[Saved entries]
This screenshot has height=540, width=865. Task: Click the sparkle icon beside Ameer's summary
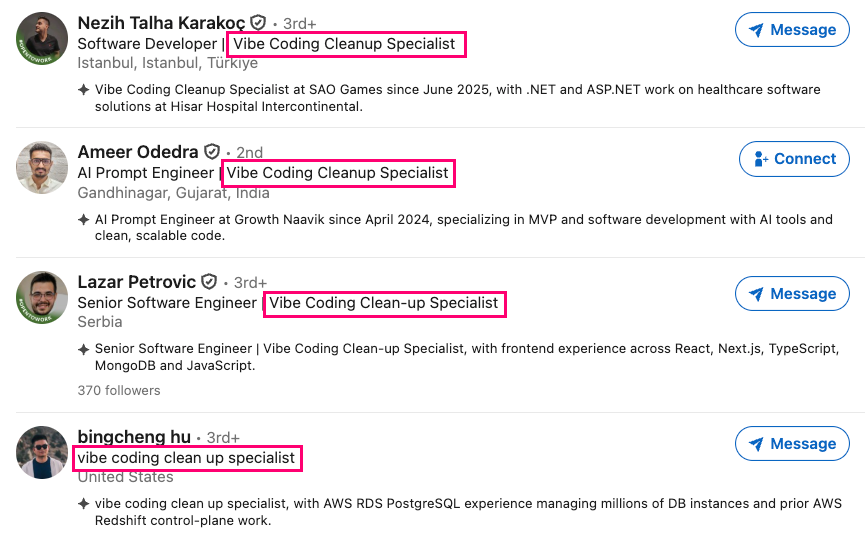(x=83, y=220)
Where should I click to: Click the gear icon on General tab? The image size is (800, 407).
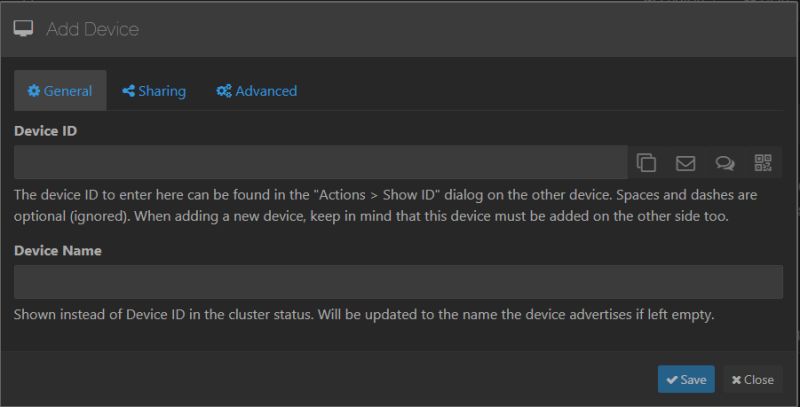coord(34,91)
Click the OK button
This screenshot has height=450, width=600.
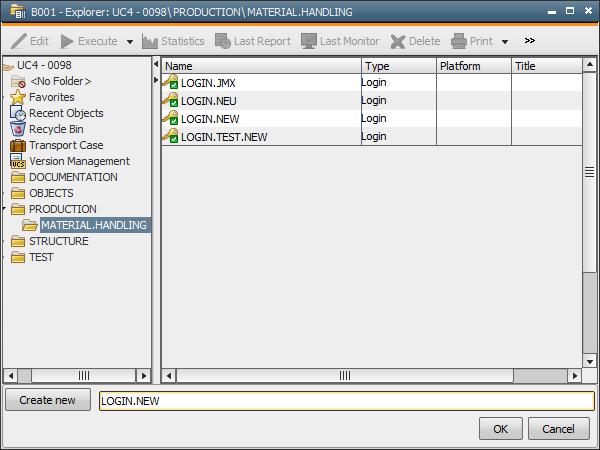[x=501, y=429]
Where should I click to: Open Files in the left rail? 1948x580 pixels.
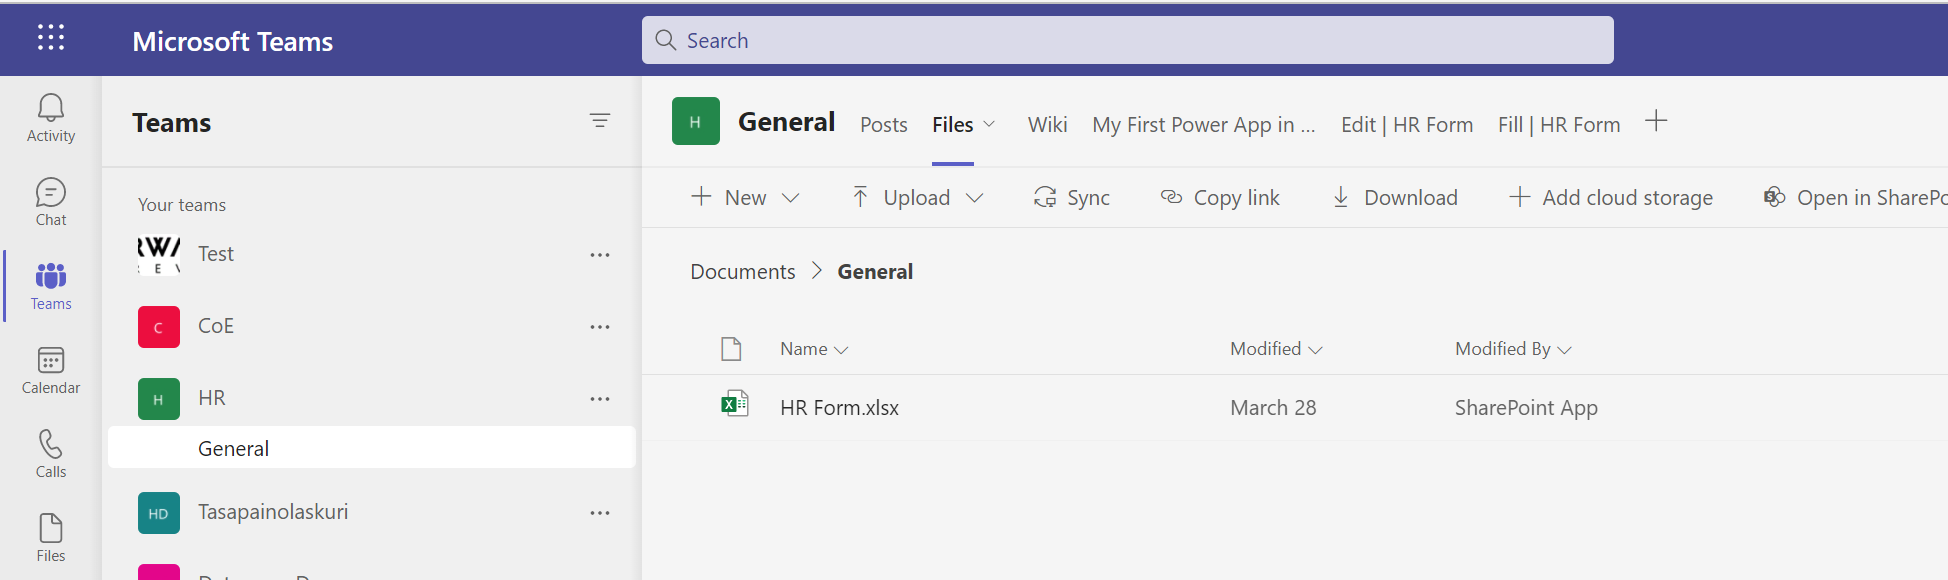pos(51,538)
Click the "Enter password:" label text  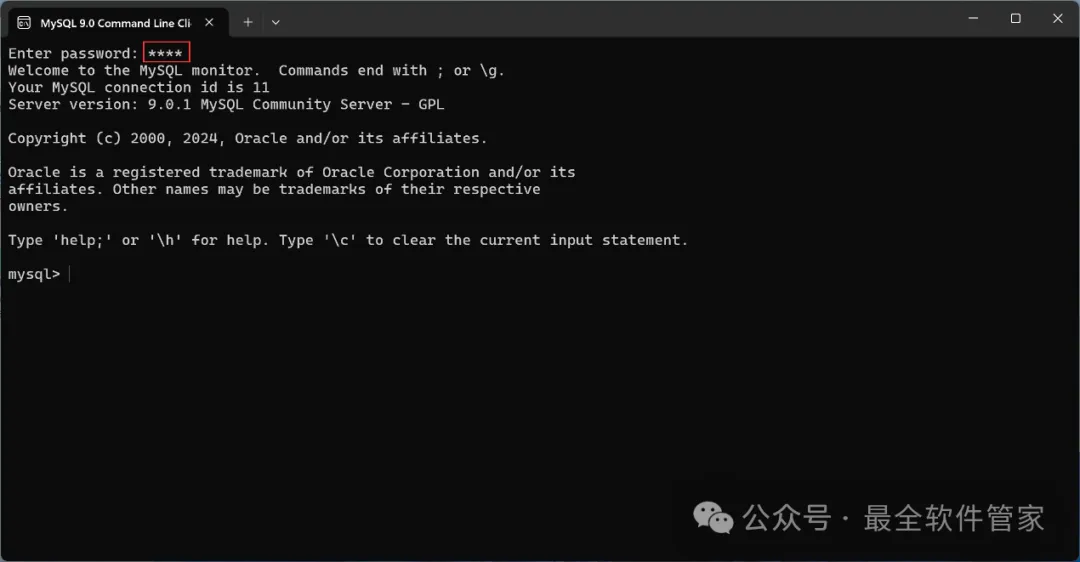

▶ [WHAT IS BEING ASKED]: Please print each entry exactly as given and keep pictures out of it.

▶ [FINAL ANSWER]:
This screenshot has height=540, width=865. Task: Click the sparkle icon beside Ameer's summary
(x=83, y=220)
Where should I click to: Click the gear icon on General tab? The image size is (800, 407).
coord(34,91)
Click the OK button
This screenshot has height=450, width=600.
[x=501, y=429]
Where should I click to: Open Files in the left rail? 1948x580 pixels.
pos(51,538)
Click the "Enter password:" label text  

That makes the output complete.